One of the things I found most challenging about residential organizing was helping clients decide which mementos were worth saving. Perhaps it’s because I have a tendency to form a sentimental attachment to certain objects myself. I probably acquired this trait from my mother, though whether through genetics or exposure, I’ll never know.
Clients are often advised to take a picture of such things and to pass the items themselves on to someone who can make use of or enjoy them. Although this can be a viable solution, a picture doesn’t always capture the feelings associated with the original object. Take the above photo as an example. What do you see? Probably nothing more than a bunch of old buttons.
I took this picture just a few days ago, before handing those buttons over to a local woman who is hopefully going to use some of them in a number of different projects. When I responded to her request on a Recycling Kindness group on Facebook, my intention was to let her choose a few so I could keep my “collection.” After a gentle nudge from my husband, I realized I was ready to let them all go, especially since I actually had to check whether I still had them before replying to her post.
As I fondly looked at the collection for the last time, I realized why a picture wasn’t going to satisfy me: it’s not the collection itself that I’m attached to; it’s the story behind it. So I decided to write the story of my button collection.
When I went to Gramma’s house as a little girl, sometimes she would bring out a green tin filled with buttons and other trinkets. I probably spent hours sorting those buttons by color, size, and style, but the best part was coming upon special ones like the brown leathery ones at the top and bottom of the photo. Gramma died when I was nine, and the button tin came to live at our house, and I continued to enjoy it with my mother.
After I’d grown up, I bought an old house which had been in the same family for generations. The house went on the market when the last surviving family member moved into a nursing home at age 90. Some of the contents were sold, but much was left behind – including a large assortment of old buttons which were still on the original cards from the sewing shop. At some point, I took them off the cards and sorted them into one of those drawer units that are typically used for organizing nails and screws.

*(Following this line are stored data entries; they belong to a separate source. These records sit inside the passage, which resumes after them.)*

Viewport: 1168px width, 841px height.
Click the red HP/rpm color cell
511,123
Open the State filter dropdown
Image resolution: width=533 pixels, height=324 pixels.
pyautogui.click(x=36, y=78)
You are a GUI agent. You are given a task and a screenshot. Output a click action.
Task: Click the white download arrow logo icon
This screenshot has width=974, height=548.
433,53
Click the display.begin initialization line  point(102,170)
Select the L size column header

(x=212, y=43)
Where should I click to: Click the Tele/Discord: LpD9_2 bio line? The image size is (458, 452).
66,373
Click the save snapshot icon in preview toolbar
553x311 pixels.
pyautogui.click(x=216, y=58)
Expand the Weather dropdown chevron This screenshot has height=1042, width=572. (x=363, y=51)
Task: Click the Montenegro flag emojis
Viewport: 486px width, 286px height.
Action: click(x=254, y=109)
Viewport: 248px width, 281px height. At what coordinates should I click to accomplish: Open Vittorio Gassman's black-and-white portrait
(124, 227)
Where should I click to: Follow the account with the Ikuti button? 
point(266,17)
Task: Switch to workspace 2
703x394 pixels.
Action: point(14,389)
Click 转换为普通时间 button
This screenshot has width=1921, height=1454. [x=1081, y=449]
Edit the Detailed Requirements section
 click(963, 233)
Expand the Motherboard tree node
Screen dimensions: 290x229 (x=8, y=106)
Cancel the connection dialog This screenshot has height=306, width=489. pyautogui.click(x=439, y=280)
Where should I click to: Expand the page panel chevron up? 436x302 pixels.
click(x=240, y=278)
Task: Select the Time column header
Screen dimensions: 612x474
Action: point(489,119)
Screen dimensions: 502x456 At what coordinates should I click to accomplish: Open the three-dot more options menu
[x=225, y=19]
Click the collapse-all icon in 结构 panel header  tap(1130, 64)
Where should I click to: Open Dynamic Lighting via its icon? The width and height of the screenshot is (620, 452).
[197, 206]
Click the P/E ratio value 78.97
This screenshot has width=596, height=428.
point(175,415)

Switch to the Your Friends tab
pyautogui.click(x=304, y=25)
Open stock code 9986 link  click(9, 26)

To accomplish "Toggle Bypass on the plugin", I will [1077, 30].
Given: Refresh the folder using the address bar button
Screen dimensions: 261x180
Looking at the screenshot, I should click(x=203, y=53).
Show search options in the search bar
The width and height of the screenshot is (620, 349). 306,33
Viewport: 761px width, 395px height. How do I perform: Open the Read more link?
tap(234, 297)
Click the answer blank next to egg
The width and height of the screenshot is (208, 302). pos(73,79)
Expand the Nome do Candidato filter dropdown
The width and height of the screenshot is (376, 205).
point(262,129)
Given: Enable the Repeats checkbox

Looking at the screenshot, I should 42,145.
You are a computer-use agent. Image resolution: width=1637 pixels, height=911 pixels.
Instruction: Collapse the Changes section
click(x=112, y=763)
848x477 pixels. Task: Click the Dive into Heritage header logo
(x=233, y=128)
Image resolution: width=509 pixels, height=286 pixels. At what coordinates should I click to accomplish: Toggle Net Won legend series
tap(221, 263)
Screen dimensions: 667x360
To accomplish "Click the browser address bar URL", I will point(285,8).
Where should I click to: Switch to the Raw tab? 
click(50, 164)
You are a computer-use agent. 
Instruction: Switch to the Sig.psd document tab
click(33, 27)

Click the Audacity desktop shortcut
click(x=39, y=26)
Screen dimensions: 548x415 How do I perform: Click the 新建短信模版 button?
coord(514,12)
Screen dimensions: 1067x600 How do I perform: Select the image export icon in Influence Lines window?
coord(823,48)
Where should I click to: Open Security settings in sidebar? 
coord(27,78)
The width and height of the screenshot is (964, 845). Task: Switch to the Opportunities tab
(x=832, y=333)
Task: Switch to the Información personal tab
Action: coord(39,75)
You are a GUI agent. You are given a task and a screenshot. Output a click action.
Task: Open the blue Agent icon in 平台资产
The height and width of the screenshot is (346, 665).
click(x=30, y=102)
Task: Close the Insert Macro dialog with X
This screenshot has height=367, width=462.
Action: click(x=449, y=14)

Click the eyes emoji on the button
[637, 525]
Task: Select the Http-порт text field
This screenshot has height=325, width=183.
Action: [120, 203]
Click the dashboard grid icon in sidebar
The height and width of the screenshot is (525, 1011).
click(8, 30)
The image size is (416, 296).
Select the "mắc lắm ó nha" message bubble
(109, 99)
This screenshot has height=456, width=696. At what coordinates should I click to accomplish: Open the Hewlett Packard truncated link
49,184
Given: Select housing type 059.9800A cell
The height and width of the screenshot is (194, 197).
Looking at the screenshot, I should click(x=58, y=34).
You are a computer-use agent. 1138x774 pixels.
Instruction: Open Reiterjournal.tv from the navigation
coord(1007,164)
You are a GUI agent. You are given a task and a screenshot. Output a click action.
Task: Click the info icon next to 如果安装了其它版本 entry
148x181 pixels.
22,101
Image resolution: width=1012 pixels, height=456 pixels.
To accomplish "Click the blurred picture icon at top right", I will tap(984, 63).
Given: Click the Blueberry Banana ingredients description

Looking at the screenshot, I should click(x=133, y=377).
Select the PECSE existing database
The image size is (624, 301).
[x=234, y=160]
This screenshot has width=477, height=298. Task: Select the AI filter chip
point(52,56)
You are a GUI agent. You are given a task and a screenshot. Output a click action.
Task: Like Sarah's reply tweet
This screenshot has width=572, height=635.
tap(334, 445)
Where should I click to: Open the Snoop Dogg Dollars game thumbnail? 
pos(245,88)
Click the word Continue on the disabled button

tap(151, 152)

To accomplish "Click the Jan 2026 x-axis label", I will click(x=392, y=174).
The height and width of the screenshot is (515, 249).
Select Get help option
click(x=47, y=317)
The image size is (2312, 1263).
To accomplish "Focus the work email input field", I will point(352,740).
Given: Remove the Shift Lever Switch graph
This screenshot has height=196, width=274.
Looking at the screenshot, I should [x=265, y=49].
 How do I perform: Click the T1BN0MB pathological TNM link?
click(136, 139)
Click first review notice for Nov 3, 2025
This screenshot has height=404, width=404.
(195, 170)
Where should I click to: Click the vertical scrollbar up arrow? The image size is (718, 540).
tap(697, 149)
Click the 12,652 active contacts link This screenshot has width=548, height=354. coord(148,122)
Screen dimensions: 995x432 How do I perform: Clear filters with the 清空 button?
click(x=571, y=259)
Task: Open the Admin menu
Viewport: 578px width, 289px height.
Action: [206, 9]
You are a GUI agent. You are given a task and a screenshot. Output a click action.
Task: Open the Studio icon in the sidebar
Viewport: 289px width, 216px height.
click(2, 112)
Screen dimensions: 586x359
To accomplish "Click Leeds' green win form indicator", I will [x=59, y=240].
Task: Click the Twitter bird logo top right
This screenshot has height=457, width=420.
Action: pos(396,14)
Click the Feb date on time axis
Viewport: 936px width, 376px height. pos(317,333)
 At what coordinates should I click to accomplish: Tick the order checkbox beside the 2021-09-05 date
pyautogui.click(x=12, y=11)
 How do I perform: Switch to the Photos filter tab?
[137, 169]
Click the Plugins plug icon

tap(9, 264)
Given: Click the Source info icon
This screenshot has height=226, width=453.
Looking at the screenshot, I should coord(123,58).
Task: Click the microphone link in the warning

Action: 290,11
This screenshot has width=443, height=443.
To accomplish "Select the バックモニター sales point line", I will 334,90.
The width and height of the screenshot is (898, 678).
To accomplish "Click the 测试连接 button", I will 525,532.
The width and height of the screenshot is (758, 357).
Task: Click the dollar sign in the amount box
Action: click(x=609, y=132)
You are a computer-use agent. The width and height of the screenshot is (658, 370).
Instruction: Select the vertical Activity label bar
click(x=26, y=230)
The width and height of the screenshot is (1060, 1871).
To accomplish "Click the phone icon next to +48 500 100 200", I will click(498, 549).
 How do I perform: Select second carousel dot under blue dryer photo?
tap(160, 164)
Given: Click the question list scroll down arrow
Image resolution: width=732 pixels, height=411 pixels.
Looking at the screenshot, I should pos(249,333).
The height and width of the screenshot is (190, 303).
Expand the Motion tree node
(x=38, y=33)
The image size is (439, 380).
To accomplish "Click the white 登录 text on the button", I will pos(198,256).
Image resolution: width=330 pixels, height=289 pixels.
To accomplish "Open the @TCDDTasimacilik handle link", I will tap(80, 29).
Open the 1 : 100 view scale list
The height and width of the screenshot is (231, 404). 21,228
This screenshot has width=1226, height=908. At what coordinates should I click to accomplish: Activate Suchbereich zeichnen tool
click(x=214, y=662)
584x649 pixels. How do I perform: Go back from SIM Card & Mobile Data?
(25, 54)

When my Mom passed away, the green button tin came to live at my house. Eventually I removed the trinkets and placed them in my own “treasure box;” discarded the tin, which had become a bit rusty with age, as well as the drawer unit, and tossed all the buttons into a larger biscuit tin, where they’ve been sitting ever since.
It’s not much of a story, but it has now been preserved for posterity. Perhaps some day I can tell it to my grandchildren, and who knows, maybe someday they will be telling it to me.Story telling can keep the memories behind precious keepsakes alive long after the items are gone.Click To Tweet
I think this would be a wonderful way for your clients to preserve and pass on their memories, without holding on to things that are only seen when it’s time to clean out the closet. Some might even like to incorporate their pictures and stories into a scrapbook. Others might enjoy writing a longer, more detailed story. Those who don’t like to write could perhaps make a video of themselves with the treasured object, while telling the story behind it.
Have you used this strategy with any of your clients?